By: Sean Ellis, HoumaToday.com
September 13, 2016
http://www.houmatoday.com/article/20160913/ARTICLES/160919874/0/search
The Morganza Action Coalition is expanding its grassroots advocacy work to include promoting flood protection into Lafourche Parish.
The move, the coalition said, provides the entire region with a stronger voice for levee projects to protect the coastal communities. Representatives from the North Lafourche and South Lafourche levee districts, as well as Lafourche residents, are now included on the coalition’s board.
The coalition was created in 2006 when a group of Terrebonne residents and business owners came together to promote federal authorization and funding of the Morganza-to-the-Gulf hurricane-protection system. The 95-mile system of locks, levees and floodgates buffers most of Terrebonne and parts of Lafourche from Gulf of Mexico storm surges.
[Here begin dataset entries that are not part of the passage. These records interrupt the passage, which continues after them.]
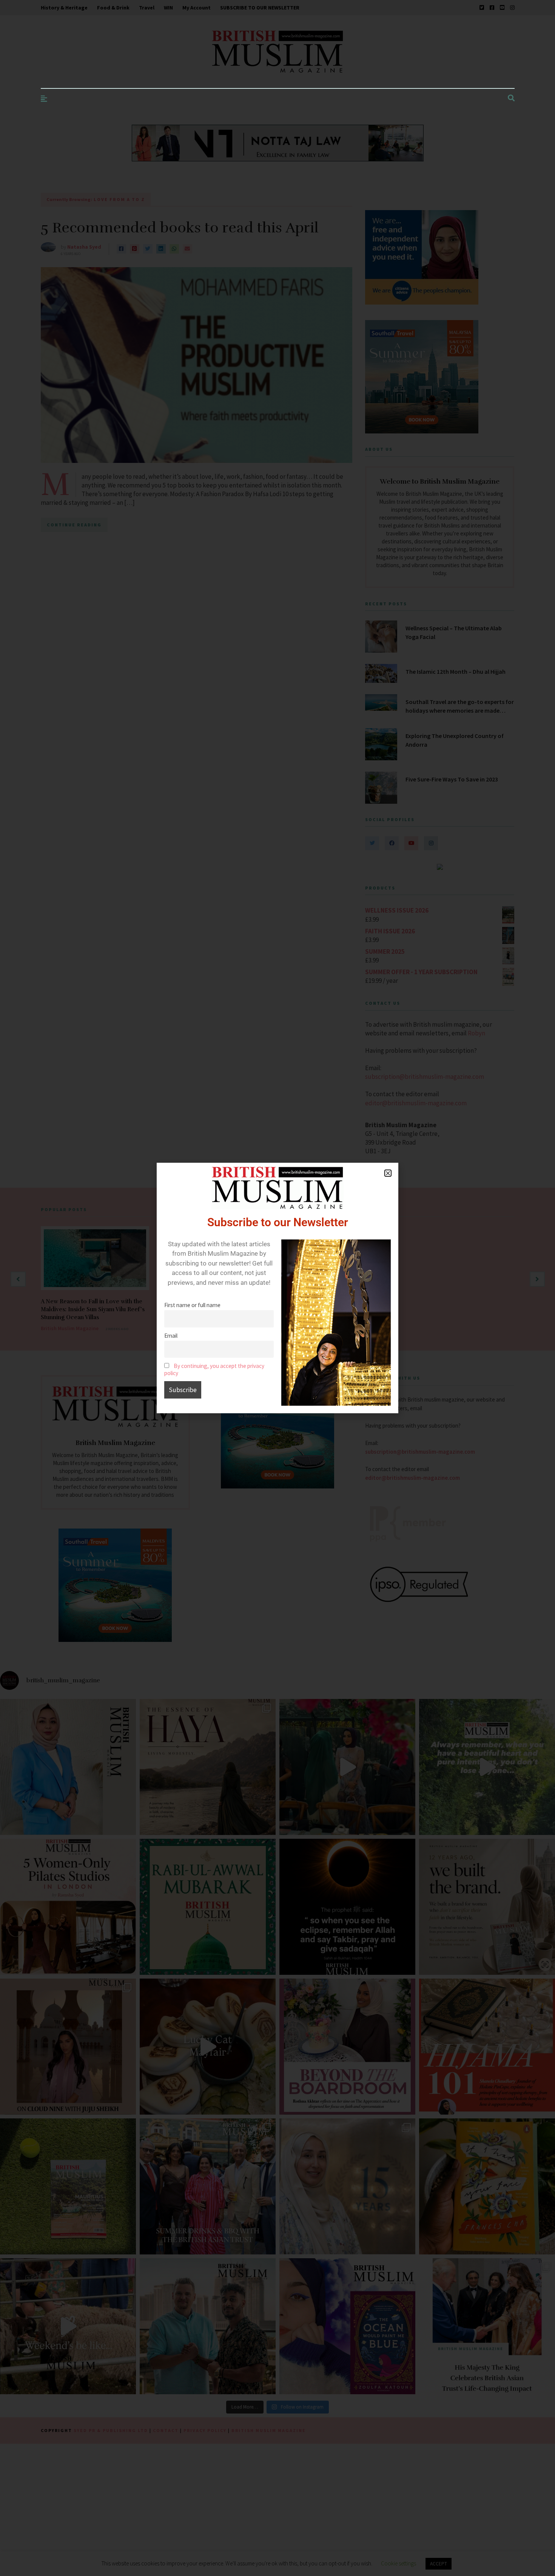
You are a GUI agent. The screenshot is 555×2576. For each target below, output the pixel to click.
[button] (388, 1173)
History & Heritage (64, 7)
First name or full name (192, 1305)
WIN (168, 7)
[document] (277, 1288)
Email (170, 1335)
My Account (196, 7)
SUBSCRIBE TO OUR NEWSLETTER (259, 7)
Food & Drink (113, 7)
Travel (146, 7)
The coalition’s efforts with elected officials and policymakers have helped the Terrebonne Levee District secure federal authorization and permit approvals for the system after decades of studies and federal delays.
Permitting for reaches K and L in the Lafourche stretch of Morganza, U.S. Army Corps of Engineers mitigation policy and federal flood mapping are all issues the coalition and area levee districts have resolved together in recent years, officials said.
“For the past 10 years, MAC has aggressively promoted Morganza-to-the-Gulf as critical protection for not just Terrebonne, but our neighboring parish of Lafourche as well. Likewise, we have worked very well with our neighboring levee districts to resolve issues that impact our region’s ability to protect ourselves,” Jay Walker of Houma, the group’s 2016 president, said.
Now, that it has expanded to Lafourche, the group will focus its efforts on more than just the Morganza project but all levee work in the two parishes, said Mitch Marmande, project manager for the Morganza project.
“It’s more of a regional approach, and the reason we’ve done that is because we all have the same basic issues in trying to implement our own levee projects,” he said.
“As a region, we’re in a better position if there were to be any state or federal money, we’re speaking with a unified voice,” said Lori LeBlanc, the coalition’s managing director.
The three are the only levee districts in the state that receive sales tax money approved by local voters. The state’s other levee districts are funded through property taxes established in the state constitution, Marmande said. Local residents taxing themselves is a testament to their commitment to the projects, he said, and not waiting on the federal government to pay for the work.
The coalition’s 2016 board of directors includes Walker, Jack Moore, Daniel Walker, Cory Kief, Ronald Callais, Marguerite Knight, Roland Guidry, Jean Marmande and Jane Arnette.